I have several pre-installed apps on my smartphone. I’m not sure what their functions are, and I’m wondering what would happen if I disable or even uninstall them.
I’ve attached a screenshot of the apps in question. Could anyone help me understand the purpose of each of them?
Hi,
the “backend”-Apps are location-providers for microG and it’s even possible to install them from f-droid.
In my understanding, “fakestore” enables microG to fake the google-app-store.
It occurs to me, that maybe you don’t have the current version of iodé or at least of microG, because in the current versions, the backends" have been reduced.
I think it’s save to delete them, if you are on the current versions of iodé and microG. Check first, if you have the current versions. If you then have trouble with the location-services, you can install one of them from f-droid.
Yes, I’m using Iode 3.5 and I’m happy with it.

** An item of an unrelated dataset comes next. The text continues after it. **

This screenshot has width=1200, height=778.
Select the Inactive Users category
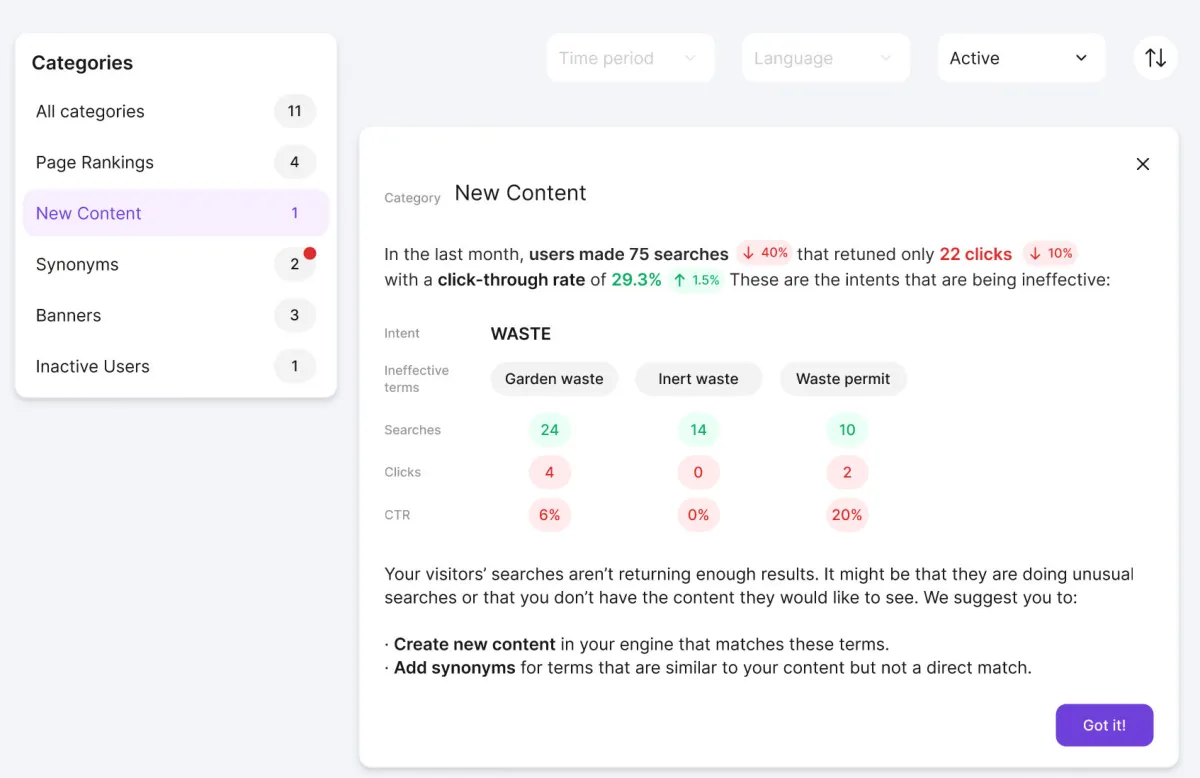click(93, 366)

I have microG Services installed from F-Droid (apps for IodeOS), and everything seems to work fine, so I’m wondering why all the other apps from the microG category are needed?
I assume I should also install FakeStore and the microG Services Framework Proxy, but I’m hesitant because I don’t really understand why they’re necessary.
Because they are part of the latest stable version of microG, which is what ships with IodéOS. 3.5 is still officially (from microG’s point of view) a beta version. To get 3.5, yiu have to allow Beta updates for microG in F-droid.
I believe [1] that the reason Iodé don’t ship 3.5 is that their build tools check for the latest stable versions of the included external components, which is a sensible approach for most apps: no-one wants to receive beta versions that may be broken. Those unwanted components will (should) disappear when microG get round to declaring v3 as stable.